▶ Task to complete
From the data below, set down exactly the lines between the one holding "Company (10, 2442)" and the one holding "Articles (298, 126)", inclusive, and no others.

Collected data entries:
____________
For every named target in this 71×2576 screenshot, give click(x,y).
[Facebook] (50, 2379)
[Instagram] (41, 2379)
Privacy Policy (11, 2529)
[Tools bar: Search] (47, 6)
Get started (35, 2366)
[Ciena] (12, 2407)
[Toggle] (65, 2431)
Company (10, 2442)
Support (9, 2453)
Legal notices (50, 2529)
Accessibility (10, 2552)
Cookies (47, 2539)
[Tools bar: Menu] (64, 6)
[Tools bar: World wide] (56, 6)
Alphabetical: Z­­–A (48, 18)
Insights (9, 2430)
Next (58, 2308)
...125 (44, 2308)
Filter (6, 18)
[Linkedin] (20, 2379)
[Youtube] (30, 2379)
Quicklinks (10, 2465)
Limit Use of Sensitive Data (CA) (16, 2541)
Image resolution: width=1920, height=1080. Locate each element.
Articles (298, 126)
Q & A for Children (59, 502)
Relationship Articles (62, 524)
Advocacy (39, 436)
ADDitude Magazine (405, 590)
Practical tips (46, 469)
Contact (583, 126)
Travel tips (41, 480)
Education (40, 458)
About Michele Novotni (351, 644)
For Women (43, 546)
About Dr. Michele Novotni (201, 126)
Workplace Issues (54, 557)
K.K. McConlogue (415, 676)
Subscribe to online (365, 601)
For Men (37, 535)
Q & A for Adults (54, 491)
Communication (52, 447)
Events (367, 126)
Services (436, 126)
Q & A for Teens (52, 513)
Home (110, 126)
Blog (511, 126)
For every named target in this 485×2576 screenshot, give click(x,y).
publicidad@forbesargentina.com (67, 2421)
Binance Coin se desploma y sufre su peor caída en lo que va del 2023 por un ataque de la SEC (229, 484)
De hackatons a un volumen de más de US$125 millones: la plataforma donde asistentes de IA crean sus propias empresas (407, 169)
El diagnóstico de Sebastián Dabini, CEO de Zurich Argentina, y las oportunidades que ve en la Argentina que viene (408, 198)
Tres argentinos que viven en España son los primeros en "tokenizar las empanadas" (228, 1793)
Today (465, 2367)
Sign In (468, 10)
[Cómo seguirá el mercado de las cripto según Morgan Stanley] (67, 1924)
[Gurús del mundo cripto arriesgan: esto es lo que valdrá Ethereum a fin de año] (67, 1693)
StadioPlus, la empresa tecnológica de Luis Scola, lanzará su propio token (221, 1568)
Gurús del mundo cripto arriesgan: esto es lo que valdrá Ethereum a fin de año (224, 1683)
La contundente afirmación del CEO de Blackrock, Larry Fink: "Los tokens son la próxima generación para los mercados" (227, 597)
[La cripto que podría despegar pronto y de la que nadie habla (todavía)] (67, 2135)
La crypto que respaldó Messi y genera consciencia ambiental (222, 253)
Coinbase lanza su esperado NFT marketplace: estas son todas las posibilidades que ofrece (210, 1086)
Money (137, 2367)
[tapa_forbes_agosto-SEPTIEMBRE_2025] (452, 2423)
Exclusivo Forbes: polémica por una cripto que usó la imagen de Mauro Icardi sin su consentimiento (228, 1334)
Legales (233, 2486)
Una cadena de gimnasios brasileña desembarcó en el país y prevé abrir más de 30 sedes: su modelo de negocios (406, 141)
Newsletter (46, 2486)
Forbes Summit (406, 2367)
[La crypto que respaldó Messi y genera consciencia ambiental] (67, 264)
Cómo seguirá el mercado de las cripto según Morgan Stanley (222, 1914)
____________
▶ Answer for this exercise
Company (10, 2442)
Support (9, 2453)
Legal notices (50, 2529)
Accessibility (10, 2552)
Cookies (47, 2539)
[Tools bar: Menu] (64, 6)
[Tools bar: World wide] (56, 6)
Alphabetical: Z­­–A (48, 18)
Insights (9, 2430)
Next (58, 2308)
...125 (44, 2308)
Filter (6, 18)
[Linkedin] (20, 2379)
[Youtube] (30, 2379)
Quicklinks (10, 2465)
Limit Use of Sensitive Data (CA) (16, 2541)
Image resolution: width=1920, height=1080. Locate each element.
Articles (298, 126)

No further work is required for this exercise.